[Stored items]
*****

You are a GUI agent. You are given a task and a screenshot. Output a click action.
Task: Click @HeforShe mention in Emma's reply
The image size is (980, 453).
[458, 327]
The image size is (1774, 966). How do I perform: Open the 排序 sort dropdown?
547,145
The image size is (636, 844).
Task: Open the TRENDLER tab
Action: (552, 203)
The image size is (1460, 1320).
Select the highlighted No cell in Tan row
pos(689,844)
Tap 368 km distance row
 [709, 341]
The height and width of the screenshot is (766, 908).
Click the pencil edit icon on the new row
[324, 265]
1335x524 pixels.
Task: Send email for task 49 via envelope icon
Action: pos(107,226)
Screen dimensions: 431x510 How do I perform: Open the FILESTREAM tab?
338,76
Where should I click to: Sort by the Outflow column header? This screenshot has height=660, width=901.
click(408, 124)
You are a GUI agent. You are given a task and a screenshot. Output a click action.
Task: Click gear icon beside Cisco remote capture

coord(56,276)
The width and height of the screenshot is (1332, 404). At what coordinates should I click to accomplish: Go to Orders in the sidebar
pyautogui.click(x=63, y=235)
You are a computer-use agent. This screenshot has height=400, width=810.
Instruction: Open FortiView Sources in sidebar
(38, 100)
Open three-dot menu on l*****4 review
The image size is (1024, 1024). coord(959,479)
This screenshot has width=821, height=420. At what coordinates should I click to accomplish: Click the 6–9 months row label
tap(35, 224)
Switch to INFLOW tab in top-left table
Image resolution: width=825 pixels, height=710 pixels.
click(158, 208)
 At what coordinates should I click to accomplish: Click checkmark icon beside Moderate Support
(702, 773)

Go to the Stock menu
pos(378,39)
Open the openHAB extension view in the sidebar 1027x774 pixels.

*****

Your instructions:
From the records above, transcribe without alteration every line from the one with "The image size is (1774, 966)." to the one with "The height and", inclusive.

Reply to the task:
The image size is (1774, 966). How do I perform: Open the 排序 sort dropdown?
547,145
The image size is (636, 844).
Task: Open the TRENDLER tab
Action: (552, 203)
The image size is (1460, 1320).
Select the highlighted No cell in Tan row
pos(689,844)
Tap 368 km distance row
 [709, 341]
The height and width of the screenshot is (766, 908).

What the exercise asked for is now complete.